Throughout IFR’s history, few people have left as lasting a thumbprint on IFR’s programs as Associate Director, German Walteros. Working behind the scenes since 1983, his contributions are everywhere. Given his extensive work in community mental health, we sought out his thoughts on Latinos, COVID-19, and mental health.
Many of us have learned about the high rates of infection in San Francisco, as well as in other parts of the country. This has created great concern and fear for many in the community. German’s broad perspective puts this in logical context: “Let me start with one simple truth: this virus doesn’t discriminate; society does. There isn’t any genetic reason that makes Latinos more susceptible to COVID-19. If there were social and economic disparities before, they will become magnified during a public health crisis. When you are poor, trying to find work, living with other families to save money – no matter who you are – you face increased risks.”
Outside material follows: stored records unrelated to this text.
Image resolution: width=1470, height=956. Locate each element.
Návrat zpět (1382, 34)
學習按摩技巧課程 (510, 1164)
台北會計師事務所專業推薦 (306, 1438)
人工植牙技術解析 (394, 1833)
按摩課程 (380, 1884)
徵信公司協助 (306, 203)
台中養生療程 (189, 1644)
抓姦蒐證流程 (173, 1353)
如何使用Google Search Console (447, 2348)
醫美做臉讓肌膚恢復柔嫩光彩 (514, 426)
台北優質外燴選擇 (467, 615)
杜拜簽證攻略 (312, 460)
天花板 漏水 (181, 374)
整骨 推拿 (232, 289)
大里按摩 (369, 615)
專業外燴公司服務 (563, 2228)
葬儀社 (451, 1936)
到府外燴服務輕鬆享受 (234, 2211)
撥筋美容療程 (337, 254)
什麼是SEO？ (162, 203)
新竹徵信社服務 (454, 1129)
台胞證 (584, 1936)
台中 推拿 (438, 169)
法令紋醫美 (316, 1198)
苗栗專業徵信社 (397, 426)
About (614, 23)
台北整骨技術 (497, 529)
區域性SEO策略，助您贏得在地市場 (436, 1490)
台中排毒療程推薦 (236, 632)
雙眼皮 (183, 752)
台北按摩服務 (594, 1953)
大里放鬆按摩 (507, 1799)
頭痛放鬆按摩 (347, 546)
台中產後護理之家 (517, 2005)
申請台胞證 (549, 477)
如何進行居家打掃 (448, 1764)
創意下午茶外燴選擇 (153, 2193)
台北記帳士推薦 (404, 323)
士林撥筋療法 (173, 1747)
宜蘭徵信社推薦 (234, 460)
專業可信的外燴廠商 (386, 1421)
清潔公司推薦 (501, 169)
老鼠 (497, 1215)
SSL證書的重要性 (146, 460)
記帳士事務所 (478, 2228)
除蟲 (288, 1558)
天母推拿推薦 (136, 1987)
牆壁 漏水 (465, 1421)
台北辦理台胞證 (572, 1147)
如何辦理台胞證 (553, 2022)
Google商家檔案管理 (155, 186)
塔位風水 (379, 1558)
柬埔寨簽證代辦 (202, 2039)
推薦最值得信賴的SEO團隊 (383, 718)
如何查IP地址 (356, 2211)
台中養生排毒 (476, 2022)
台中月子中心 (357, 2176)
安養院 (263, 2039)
The same holds true for the mental health impacts on Latinos during this time. Ironically, we just ended mental health month in May. Yet, the well-being of Latinos is worsened as a result of COVID-19. Isolation and fear over how to earn a living have led to increased depression and anxiety among Latinos, particularly immigrants. As German explains: “As adults, we expect to have a certain level of mastery over our lives, which gives us a sense of predictability. But if I don’t know what will happen tomorrow morning – if I will have a job, or be able to feed my family – I no longer feel mastery or predictability in my life. This insecurity leads to increased anxiety. Our regular coping mechanisms don’t work, and must be strengthened.”
German further explains how current circumstances can lead to depression. “Depression is often about loss and grief. We have lost our access to our celebrations, community traditions, and interactions with friends and family. As a result, our community is grieving.”
This is where IFR comes in to help participants develop new coping mechanisms to adapt to this new reality. This work is more challenging than it may appear due to past trauma experienced by many in our community. “Crisis triggers past historical and complex trauma,” offers German. “Whether it’s a sense of loss, lack of mastery or trauma associated with an immigrant’s journey, poverty, or living under a repressive government, our community has a long history of losses.”
Just as the social impacts and health disparities facing Latinos seem overwhelming, German displays one of his superpowers to explain things in a clear and straightforward way. “Trauma is caused by unhealthy relationships, but it’s also relationships that heal trauma.”
Herein lies our solution. The power to heal trauma is evident in our ability as a community to come together. It is evident in our ability to step up and create masks (such as those sewn by Indigena Health and Wellness) for those who had none, outreach (such as that provided by Si a la Vida) to those ignored and forgotten, and lunches (such as those by Casa Corazon) for families in need. It is community resilience.
Germán adds, “Despite ongoing hardships, I’ve heard las señoras say, ‘We’ve been here before, and we’ll get through it again.’ Memories of overcoming trauma are ingrained in people. It is one of our collective coping mechanisms. It is part of our past struggles and helps us cope with current ones. Put simply, we shall overcome.”